:: Provided data ::

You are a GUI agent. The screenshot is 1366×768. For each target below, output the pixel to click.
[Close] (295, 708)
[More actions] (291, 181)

:::
:: Provided data ::

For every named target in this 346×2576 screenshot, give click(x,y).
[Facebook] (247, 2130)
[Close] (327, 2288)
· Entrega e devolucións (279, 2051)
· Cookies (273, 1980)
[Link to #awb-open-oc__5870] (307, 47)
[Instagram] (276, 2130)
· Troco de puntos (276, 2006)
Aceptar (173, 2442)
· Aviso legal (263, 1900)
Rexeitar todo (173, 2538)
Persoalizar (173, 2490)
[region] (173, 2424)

:::

> **Try it**
Pull every line containing "click" out of the records.

> **Task answer**
You are a GUI agent. The screenshot is 1366×768. For each target below, output the pixel to click.
For every named target in this 346×2576 screenshot, give click(x,y).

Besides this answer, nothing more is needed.